What you need to do: Of the lines in the material below, print only those from the one containing "Task: Click the Wind Dir & Speed row label" to the one containing "The height and", ends included, exactly as written and without pictures.

Available data:
━━━

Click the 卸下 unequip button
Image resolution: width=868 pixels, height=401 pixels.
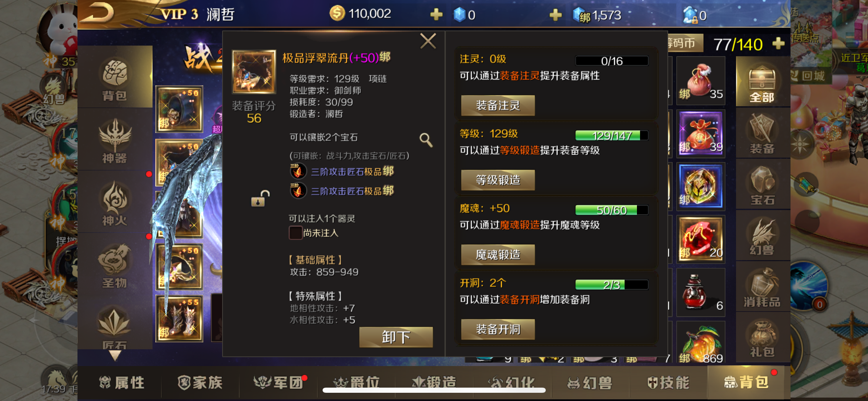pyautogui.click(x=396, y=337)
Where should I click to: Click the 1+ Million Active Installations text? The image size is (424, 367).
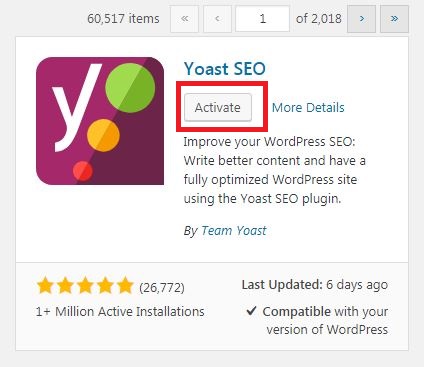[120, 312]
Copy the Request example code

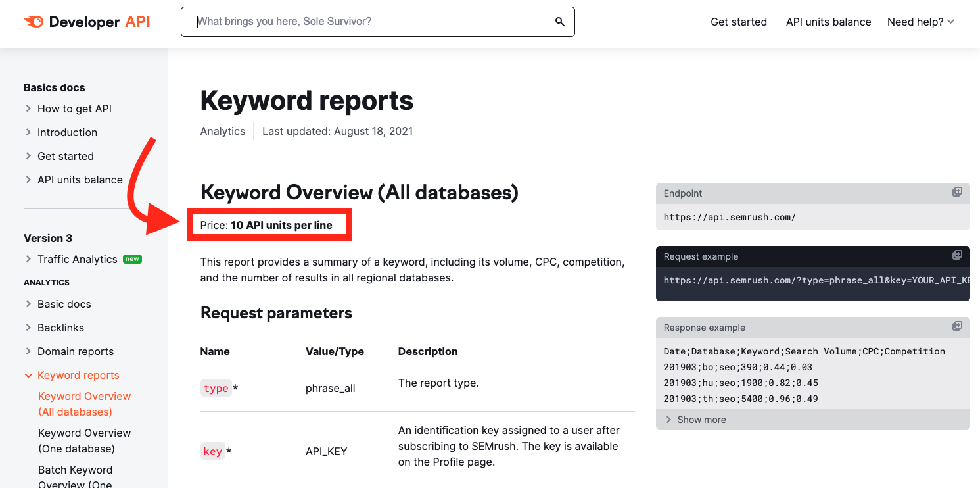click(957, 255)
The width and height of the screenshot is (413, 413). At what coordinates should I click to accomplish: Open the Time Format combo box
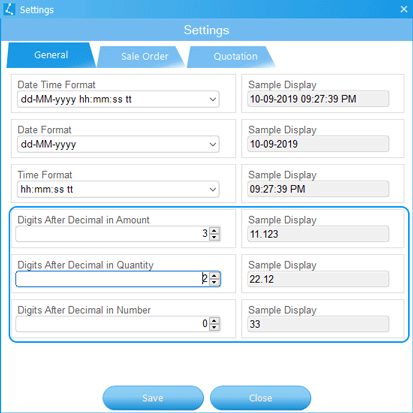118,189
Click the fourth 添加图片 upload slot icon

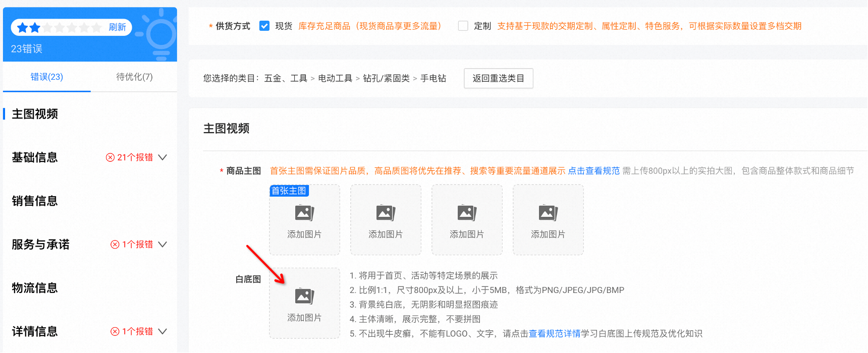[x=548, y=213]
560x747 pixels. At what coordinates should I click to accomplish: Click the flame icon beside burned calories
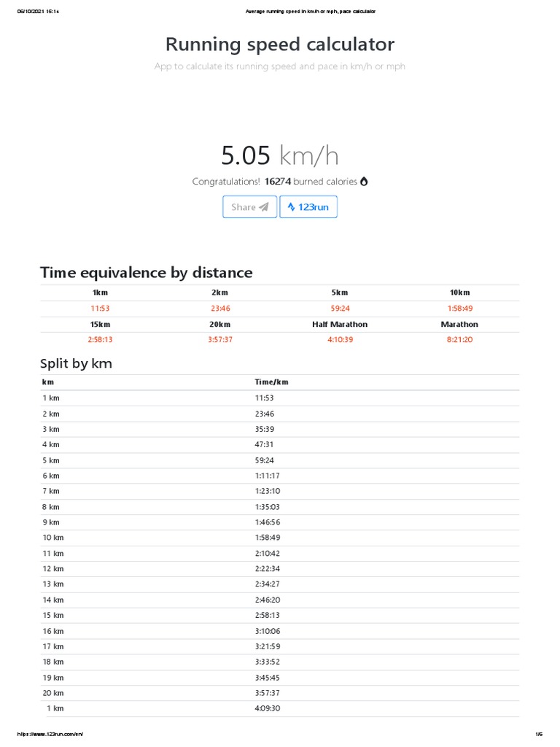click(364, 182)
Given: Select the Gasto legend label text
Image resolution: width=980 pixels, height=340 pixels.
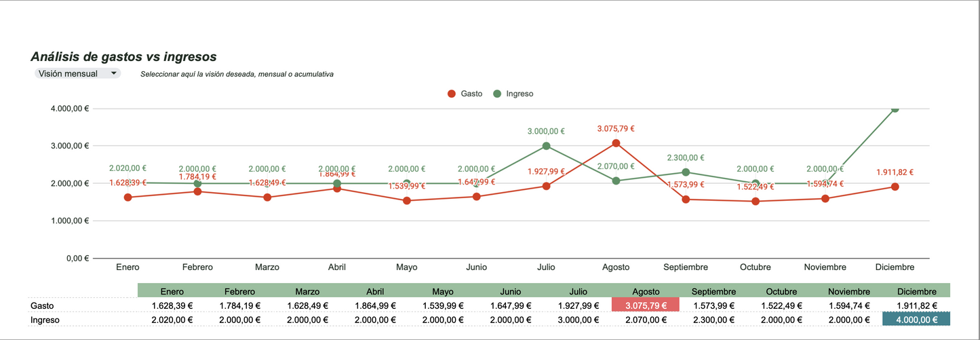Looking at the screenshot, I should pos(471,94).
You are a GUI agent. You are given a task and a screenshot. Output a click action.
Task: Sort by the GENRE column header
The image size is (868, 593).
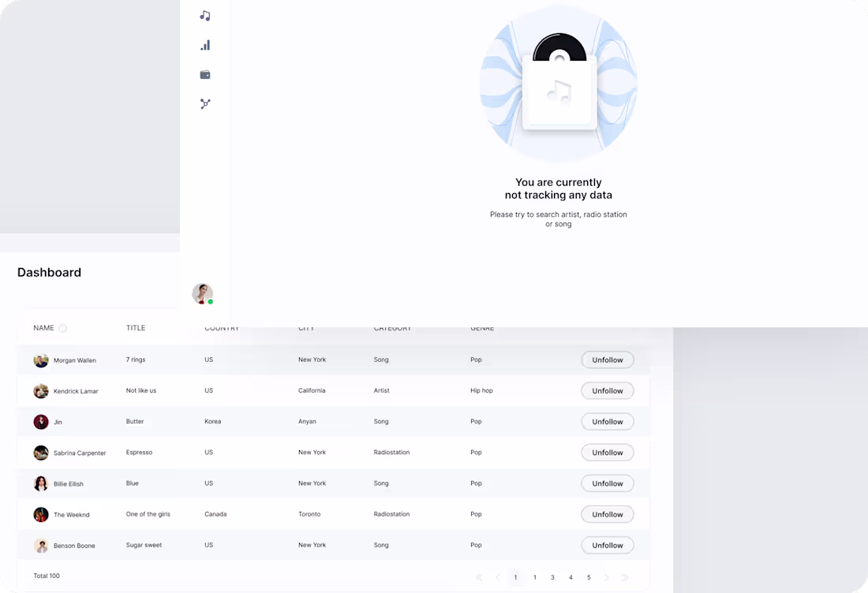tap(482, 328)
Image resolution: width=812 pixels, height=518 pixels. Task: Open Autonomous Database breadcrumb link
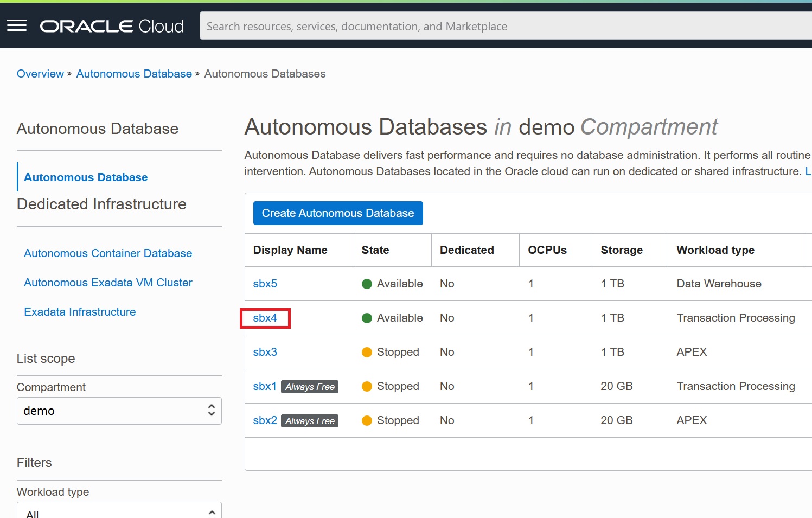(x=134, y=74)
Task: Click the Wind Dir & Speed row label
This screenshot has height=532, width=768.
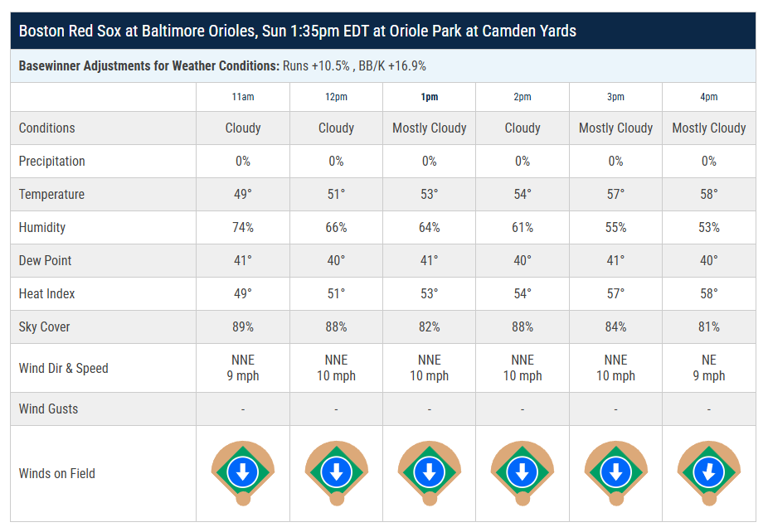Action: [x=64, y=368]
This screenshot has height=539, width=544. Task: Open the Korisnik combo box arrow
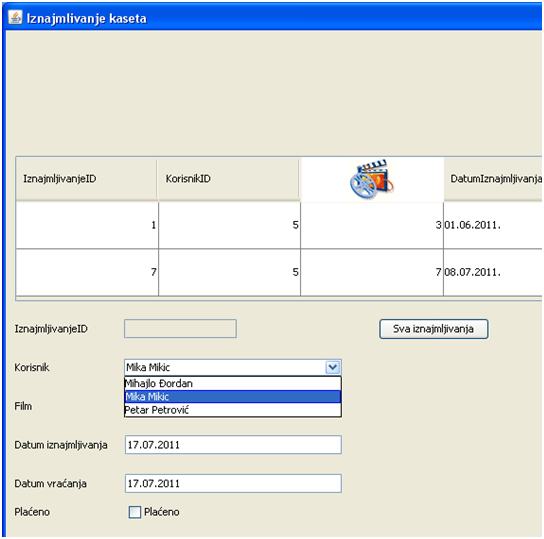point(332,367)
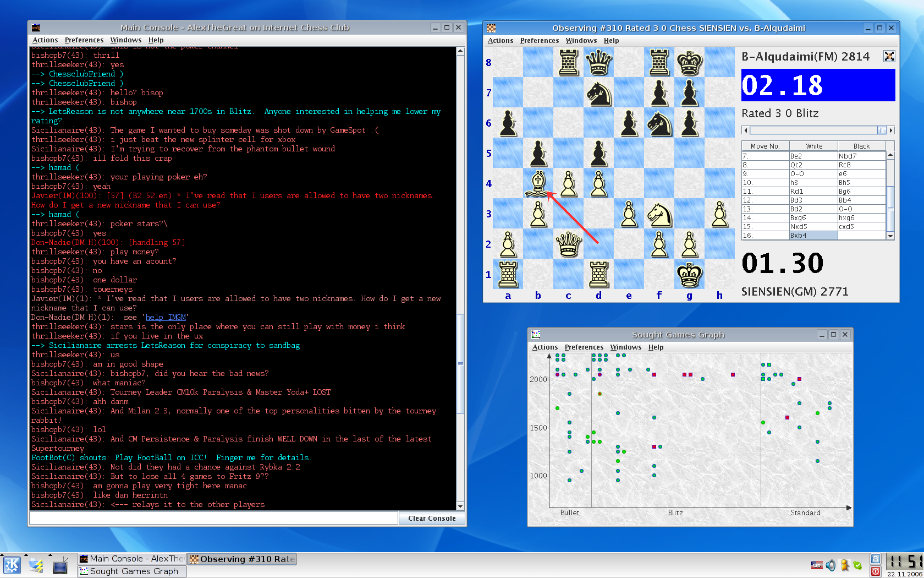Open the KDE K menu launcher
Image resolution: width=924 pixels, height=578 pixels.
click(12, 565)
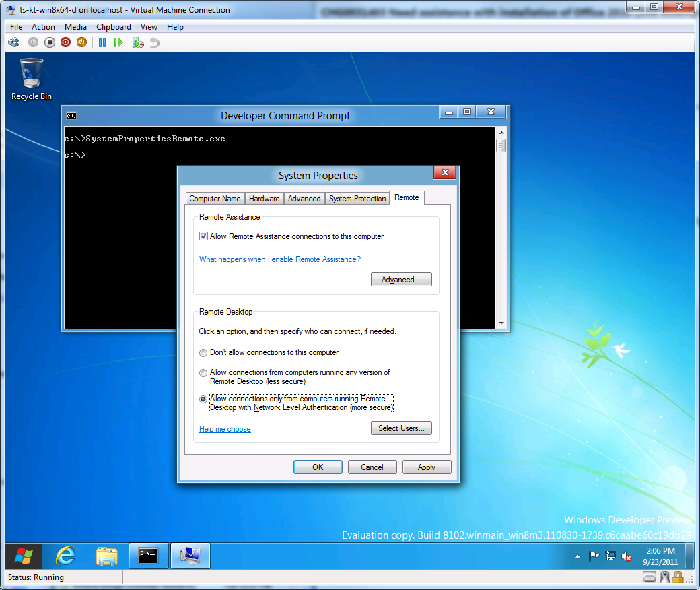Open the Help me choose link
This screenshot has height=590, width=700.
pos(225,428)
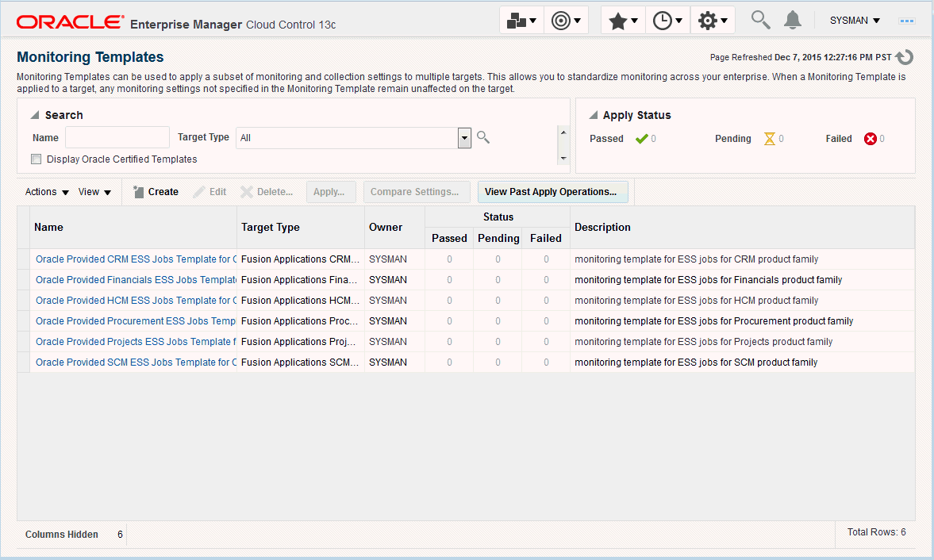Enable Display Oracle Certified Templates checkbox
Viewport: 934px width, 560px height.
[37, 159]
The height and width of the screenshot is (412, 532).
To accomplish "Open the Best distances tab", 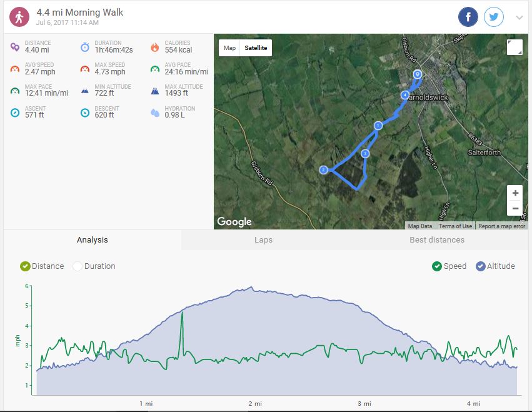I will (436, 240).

━━━

Answer to this task:
Task: Click the Wind Dir & Speed row label
This screenshot has height=532, width=768.
Action: [x=64, y=368]
This screenshot has height=539, width=544. Task: Open the Korisnik combo box arrow
point(332,367)
Open the KDE K menu launcher
Image resolution: width=924 pixels, height=578 pixels.
click(12, 565)
Open the Help me choose link
This screenshot has height=590, width=700.
pos(225,428)
Enable Display Oracle Certified Templates checkbox
Viewport: 934px width, 560px height.
[37, 159]
The height and width of the screenshot is (412, 532).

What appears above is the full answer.